MSP43F5510 SCL Held Low

One problem I see in your code is that on the secodn loop, GIE is already set from previous loop when you set UCTXSTT. Sicne setting UCTXSTT causes an immediate TX interrupt, your ISR is executed before you enter LPM. In case of no byte to send, the ISR would exit LPM that is not entered yet, and then main will enter LPM that is never exited.

Another problem is that you don't check for NACKIFG. If the slave doesn't respond, LPM will never exit. However, the MSP will try to end the transfer and waits for you to set UCTXSTP (or UCTXSTT for a repeated start). While waiting, it holds SCL low.

Are you sure that 0x50 is the slave address? Often, what is presented as the slave address in teh datasheets is really a combined slave address with R/W bit. (especially if the datasheet gives two different 'slave addresses' for read and write. Try 0x28 as slave address. The R/W bit is automatically added bysed on the UCTR bit by the USCI.

Thanks for the reply.  I have implemented the NACKIFG case in the interrupt, but to no avail; the same issue still persists.  I am not quite clear on what you mean in your first paragraph, where you are talking about GIE being set when I set UCTXSTT.  If you could provide some more explanation I would appreciate it.  I have already tried 0x50 and 0x28 as the slave address, both to no avail.
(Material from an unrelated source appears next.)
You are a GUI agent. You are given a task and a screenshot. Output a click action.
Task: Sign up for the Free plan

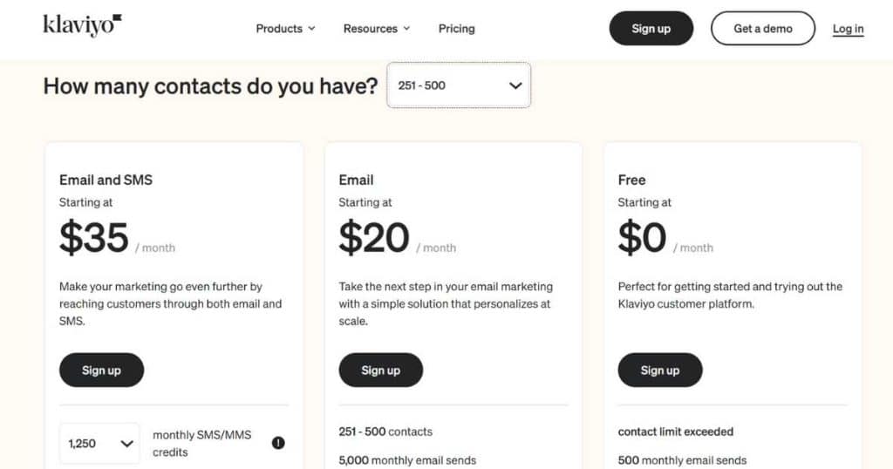(660, 370)

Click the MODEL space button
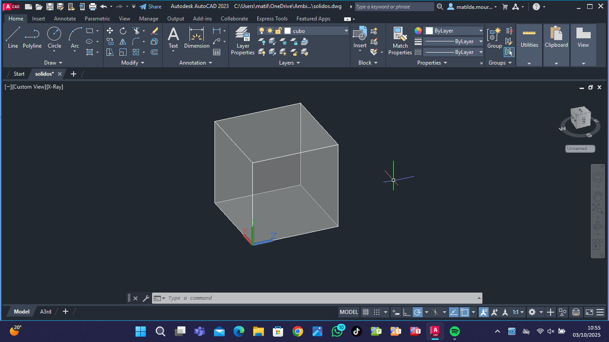point(349,312)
I borrowed a logic analyzer and got a picture of what the SCL and SDA lines are doing.  The both pulse once, then go low when I address 0x50.  When I address 0x28 they both go low and then stay there.
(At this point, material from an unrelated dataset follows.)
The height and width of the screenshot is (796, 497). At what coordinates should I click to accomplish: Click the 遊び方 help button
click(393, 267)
This is a picture of what happens when I address 0x50.

I modified two areas of the code, the interrupt enable at the beginning and case 4 of the interrupt.  I copied my changes below.

UCB0IE |= UCTXIE + UCNACKIE;        // Enable TX, NACK interrupt

case 4: // Vector 4: NACKIFG
{
UCB0CTL1 |= UCTXSTP; // I2C stop condition
UCB0IFG &= ~UCNACKIFG; // Clear USCI_B0 NACK int flag
__bic_SR_register_on_exit(LPM0_bits); // Exit LPM0
break;
}

EDIT: fixed a typo

I changed the loop to a __delay_cycles intrinsic.  I can change that over to a timer once I get the I2C working.  I also added GIE to the intrinsic on exit from the ISR.  I was also able to confirm that in order to write to what Newhaven says is 0x50 I need to write to 0x28, like you said.
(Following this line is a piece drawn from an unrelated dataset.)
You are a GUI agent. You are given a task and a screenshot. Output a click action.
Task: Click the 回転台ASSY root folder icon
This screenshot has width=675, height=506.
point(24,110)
I have 10k pullup resistors on each line, but I did not have a common ground (oops...).  I fixed that and now I can get stuff to display on the LCD.  Kinda kicking myself that I did not think of the common ground line, but I can move forward now.

For anybody else who may have this issue in the future, make sure that you have FETs between the LCD and the MSP430, as the LCD is 5v and the MSP430 is a 3.3v device.  The code that I just used to turn on the LCD and clear the screen is below.  A good app note on the 3.3v and 5v issue can be found here on pg 10:

http://ics.nxp.com/support/documents/interface/pdf/an97055.pdf

#include <msp430f5510.h>

volatile unsigned char *PTxData; // Pointer to TX data
volatile unsigned char TXByteCtr;
unsigned char done = 0;

const unsigned char TxData[] = // Table of data to transmit
{
0xFE,
0x52,
0x25,
0xFE,
0x53,
0x07,
0xFE,
0x51,
0xFE,
0x46
};

void main(void)
{
WDTCTL = WDTPW + WDTHOLD; // Stop WDT
P3SEL |= 0x03; // Assign I2C pins to USCI_B0
UCB0CTL1 |= UCSWRST; // Enable SW reset
UCB0CTL0 = UCMST + UCMODE_3 + UCSYNC; // I2C Master, synchronous mode
UCB0CTL1 = UCSSEL_2 + UCSWRST; // Use SMCLK, keep SW reset
UCB0BR0 = 12; // fSCL = SMCLK/12 = ~100kHz
UCB0BR1 = 0;
UCB0I2CSA = 0x28; // Slave Address
UCB0CTL1 &= ~UCSWRST; // Clear SW reset, resume operation
UCB0IE |= UCTXIE + UCNACKIE; // Enable TX, NACK interrupt

while (!done)
{
__delay_cycles(100); // Delay required between transaction
PTxData = (unsigned char *)TxData; // TX array start address
// Place breakpoint here to see each
// transmit operation.
TXByteCtr = sizeof TxData; // Load TX byte counter

UCB0CTL1 |= UCTR + UCTXSTT; // I2C TX, start condition

__bis_SR_register(LPM0_bits + GIE); // Enter LPM0, enable interrupts
__no_operation(); // Remain in LPM0 until all data
// is TX'd
while (UCB0CTL1 & UCTXSTP); // Ensure stop condition got sent
}
}

//------------------------------------------------------------------------------
// The USCIAB0TX_ISR is structured such that it can be used to transmit any
// number of bytes by pre-loading TXByteCtr with the byte count. Also, TXData
// points to the next byte to transmit.
//------------------------------------------------------------------------------
#pragma vector = USCI_B0_VECTOR
__interrupt void USCI_B0_ISR(void)
{
switch(__even_in_range(UCB0IV,12))
{
case 0: break; // Vector 0: No interrupts
case 2: break; // Vector 2: ALIFG
case 4: // Vector 4: NACKIFG
{
UCB0CTL1 |= UCTXSTP; // I2C stop condition
__bic_SR_register_on_exit(LPM0_bits + GIE); // Exit LPM0
break;
}
case 6: break; // Vector 6: STTIFG
case 8: break; // Vector 8: STPIFG
case 10: break; // Vector 10: RXIFG
case 12: // Vector 12: TXIFG
if (TXByteCtr) // Check TX byte counter
{
UCB0TXBUF = *PTxData++; // Load TX buffer
TXByteCtr--; // Decrement TX byte counter
}
else
{
UCB0CTL1 |= UCTXSTP; // I2C stop condition
UCB0IFG &= ~UCTXIFG; // Clear USCI_B0 TX int flag
done = 1;
__bic_SR_register_on_exit(LPM0_bits + GIE); // Exit LPM0
}
default: break;
}
}